THE PROBLEM
Return every line of the listing that includes the string "forward".

DATASET CONTENT
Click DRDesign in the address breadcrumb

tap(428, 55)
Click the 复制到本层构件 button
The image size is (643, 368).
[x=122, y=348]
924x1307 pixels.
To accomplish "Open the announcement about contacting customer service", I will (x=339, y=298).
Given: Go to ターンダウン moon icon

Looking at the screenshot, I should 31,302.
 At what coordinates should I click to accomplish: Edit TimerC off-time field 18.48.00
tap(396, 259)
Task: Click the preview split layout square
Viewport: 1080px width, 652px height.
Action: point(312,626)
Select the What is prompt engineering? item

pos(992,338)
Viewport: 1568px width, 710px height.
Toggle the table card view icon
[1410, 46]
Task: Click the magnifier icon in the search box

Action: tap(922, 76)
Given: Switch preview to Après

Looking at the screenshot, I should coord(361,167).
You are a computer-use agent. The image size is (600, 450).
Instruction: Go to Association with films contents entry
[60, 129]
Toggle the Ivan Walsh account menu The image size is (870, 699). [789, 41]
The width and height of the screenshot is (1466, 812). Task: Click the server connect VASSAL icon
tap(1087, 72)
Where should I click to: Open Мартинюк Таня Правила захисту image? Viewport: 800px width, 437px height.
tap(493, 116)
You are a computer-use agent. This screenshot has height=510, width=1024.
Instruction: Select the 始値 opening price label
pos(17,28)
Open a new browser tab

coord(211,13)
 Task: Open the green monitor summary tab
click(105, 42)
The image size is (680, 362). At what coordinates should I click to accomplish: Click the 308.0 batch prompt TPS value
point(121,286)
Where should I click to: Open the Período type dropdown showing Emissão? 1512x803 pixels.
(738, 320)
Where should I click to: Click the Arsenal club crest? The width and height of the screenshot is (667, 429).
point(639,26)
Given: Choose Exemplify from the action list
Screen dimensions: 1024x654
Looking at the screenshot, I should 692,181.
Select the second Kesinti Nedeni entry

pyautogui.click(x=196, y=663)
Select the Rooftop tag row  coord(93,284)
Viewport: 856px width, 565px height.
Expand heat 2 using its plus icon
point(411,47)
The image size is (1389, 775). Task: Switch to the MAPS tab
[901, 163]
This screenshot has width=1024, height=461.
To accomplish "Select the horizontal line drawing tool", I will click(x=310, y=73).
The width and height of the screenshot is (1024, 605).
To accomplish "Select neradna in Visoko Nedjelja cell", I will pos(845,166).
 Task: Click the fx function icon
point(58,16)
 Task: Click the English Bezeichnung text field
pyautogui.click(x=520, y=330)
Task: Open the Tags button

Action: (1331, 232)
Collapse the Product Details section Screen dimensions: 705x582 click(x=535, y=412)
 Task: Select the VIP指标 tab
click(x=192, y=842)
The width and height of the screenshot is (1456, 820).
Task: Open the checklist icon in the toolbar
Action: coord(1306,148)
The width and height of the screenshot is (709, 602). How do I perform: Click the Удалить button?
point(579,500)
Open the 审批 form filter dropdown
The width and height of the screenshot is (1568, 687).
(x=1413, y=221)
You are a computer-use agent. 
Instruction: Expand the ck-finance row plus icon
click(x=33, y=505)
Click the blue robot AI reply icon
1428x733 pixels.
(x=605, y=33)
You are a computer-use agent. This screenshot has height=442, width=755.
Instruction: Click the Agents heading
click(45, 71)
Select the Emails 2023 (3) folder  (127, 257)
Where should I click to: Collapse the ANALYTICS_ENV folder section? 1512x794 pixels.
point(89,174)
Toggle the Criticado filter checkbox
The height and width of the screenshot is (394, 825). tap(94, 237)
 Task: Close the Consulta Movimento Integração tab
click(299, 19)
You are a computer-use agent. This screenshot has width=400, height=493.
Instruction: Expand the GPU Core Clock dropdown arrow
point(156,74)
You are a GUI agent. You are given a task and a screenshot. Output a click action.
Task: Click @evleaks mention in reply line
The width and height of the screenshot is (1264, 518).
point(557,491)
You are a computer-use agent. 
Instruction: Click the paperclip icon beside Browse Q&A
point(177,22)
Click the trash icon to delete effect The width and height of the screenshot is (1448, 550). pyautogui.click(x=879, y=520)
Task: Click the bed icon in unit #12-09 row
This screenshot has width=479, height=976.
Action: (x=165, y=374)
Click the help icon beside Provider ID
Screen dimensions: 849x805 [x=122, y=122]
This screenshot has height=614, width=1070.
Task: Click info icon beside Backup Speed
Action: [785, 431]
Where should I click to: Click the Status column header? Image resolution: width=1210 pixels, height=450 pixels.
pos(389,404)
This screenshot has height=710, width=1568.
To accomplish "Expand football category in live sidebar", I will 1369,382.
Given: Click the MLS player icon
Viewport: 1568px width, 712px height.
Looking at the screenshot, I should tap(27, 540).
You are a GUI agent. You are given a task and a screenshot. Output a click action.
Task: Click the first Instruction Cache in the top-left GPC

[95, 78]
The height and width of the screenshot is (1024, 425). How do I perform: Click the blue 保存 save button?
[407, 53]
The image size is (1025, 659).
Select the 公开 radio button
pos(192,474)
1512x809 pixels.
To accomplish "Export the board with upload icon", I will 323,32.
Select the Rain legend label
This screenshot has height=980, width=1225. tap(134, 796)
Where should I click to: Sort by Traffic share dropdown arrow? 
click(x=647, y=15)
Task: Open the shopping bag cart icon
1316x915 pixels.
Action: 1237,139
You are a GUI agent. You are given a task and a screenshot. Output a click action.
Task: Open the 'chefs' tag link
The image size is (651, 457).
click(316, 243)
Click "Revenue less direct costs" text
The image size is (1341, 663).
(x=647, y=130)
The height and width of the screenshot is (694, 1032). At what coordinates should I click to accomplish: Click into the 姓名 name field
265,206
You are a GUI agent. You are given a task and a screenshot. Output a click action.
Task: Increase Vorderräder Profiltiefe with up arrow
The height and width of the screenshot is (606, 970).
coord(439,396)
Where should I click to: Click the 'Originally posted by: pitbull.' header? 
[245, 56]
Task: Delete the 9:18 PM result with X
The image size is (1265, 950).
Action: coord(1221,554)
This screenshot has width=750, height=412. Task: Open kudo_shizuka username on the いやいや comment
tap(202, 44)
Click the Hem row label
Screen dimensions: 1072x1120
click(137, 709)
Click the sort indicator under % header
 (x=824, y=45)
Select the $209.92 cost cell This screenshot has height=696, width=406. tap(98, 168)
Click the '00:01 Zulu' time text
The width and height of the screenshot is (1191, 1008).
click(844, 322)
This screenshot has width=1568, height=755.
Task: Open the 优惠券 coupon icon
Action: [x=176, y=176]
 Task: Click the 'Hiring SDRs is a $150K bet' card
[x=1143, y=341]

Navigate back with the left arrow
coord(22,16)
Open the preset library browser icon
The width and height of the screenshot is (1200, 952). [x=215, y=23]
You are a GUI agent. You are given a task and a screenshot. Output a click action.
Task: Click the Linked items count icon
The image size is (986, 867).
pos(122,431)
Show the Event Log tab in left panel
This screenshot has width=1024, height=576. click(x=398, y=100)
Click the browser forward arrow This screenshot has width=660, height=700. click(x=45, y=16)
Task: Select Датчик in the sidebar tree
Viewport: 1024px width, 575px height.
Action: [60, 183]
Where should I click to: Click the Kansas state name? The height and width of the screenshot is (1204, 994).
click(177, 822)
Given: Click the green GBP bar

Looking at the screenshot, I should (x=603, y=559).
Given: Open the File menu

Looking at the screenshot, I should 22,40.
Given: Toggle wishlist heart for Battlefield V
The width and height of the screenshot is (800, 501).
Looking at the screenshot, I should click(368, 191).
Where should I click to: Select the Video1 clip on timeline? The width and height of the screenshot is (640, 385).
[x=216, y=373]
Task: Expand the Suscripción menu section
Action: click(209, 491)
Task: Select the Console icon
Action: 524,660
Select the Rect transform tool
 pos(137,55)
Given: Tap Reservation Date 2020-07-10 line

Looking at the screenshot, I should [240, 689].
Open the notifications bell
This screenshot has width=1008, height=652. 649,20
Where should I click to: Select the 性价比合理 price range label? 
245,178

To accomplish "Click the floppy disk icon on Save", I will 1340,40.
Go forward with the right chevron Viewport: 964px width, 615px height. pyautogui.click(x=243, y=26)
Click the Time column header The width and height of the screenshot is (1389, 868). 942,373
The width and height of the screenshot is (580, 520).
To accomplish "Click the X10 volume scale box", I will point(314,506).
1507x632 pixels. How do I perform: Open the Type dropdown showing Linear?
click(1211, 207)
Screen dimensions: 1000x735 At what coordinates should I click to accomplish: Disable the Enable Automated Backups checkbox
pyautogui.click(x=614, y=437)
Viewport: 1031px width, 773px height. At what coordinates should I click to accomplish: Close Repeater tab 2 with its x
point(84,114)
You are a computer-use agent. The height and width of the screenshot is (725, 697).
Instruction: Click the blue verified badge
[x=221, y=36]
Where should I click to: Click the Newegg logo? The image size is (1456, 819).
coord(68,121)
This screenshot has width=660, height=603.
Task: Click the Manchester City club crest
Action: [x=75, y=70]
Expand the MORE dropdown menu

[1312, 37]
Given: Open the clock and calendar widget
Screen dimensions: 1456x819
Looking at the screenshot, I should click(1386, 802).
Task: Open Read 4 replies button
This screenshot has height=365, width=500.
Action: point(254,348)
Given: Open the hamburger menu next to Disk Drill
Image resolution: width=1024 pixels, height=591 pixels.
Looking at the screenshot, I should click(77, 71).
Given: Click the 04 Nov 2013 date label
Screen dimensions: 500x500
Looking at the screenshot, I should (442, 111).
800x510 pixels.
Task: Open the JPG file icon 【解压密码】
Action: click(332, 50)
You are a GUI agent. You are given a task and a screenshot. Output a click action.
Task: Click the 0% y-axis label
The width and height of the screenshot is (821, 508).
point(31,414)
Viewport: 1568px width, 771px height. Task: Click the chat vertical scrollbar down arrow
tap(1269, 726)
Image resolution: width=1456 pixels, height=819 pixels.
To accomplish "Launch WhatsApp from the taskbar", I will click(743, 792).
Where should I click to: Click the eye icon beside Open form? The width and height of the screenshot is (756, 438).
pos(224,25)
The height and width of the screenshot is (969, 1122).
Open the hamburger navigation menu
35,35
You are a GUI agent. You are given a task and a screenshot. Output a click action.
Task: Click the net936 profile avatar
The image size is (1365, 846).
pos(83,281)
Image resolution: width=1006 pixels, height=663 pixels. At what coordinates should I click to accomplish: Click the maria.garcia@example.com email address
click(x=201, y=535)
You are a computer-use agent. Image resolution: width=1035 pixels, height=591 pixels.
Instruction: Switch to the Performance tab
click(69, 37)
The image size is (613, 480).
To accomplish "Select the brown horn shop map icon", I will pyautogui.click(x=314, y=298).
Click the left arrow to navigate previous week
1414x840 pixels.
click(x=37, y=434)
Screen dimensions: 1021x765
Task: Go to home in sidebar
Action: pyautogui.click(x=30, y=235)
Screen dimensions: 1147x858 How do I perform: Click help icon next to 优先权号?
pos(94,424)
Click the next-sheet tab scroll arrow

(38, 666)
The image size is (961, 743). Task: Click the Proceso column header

ANSWER FOR THE TASK
Click the browser forward arrow This screenshot has width=660, height=700. click(x=45, y=16)
Go forward with the right chevron Viewport: 964px width, 615px height. pyautogui.click(x=243, y=26)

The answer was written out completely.